**AIM**
Copy the material from the line containing "The height and width of the screenshot is (575, 802)." through the end of the material, both ends included, swapping "radio circle" for "radio button" and leaving everything else unchanged.

**SUPPLIED DATA**
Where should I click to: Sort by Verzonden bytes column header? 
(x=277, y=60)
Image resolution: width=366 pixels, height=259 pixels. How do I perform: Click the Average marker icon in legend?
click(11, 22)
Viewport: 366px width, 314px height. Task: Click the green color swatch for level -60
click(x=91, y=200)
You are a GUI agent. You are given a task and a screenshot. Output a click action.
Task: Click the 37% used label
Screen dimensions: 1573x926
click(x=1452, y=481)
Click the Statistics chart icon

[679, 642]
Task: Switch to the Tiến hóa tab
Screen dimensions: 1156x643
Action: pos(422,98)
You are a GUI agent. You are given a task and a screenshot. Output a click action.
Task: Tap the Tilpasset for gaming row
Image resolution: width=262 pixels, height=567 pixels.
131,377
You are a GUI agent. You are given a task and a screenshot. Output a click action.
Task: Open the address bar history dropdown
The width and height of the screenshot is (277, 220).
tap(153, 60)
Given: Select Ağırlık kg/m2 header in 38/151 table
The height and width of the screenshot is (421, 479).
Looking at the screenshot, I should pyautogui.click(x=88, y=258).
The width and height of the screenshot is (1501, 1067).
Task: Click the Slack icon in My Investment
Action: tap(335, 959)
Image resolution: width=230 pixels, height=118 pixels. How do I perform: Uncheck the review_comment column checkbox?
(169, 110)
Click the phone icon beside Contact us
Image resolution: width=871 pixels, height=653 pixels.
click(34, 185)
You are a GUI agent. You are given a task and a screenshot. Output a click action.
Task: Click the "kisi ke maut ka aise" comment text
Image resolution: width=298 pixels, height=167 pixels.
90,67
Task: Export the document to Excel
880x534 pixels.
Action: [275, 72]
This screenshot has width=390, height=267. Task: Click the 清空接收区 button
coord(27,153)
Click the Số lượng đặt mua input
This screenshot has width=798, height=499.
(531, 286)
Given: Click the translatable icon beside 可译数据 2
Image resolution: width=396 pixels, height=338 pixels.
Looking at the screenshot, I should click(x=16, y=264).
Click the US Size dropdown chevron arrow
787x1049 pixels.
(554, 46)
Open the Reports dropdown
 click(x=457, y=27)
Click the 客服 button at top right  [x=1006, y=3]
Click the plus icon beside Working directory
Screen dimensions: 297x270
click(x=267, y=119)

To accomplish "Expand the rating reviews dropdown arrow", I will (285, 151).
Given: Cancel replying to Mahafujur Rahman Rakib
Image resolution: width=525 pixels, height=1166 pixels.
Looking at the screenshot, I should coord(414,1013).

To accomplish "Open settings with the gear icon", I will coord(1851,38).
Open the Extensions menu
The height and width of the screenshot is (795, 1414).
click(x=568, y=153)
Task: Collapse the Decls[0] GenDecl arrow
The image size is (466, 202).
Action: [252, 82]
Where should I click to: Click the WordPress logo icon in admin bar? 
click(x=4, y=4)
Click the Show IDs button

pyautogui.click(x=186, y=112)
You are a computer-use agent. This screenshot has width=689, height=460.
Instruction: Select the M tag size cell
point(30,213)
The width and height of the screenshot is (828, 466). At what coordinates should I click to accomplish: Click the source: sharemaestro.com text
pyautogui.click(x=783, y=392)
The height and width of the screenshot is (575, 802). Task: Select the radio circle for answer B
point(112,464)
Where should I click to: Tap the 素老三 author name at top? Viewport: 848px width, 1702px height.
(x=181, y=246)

**THE SOLUTION**
The height and width of the screenshot is (575, 802). Task: Select the radio button for answer B
point(112,464)
Where should I click to: Tap the 素老三 author name at top? Viewport: 848px width, 1702px height.
(x=181, y=246)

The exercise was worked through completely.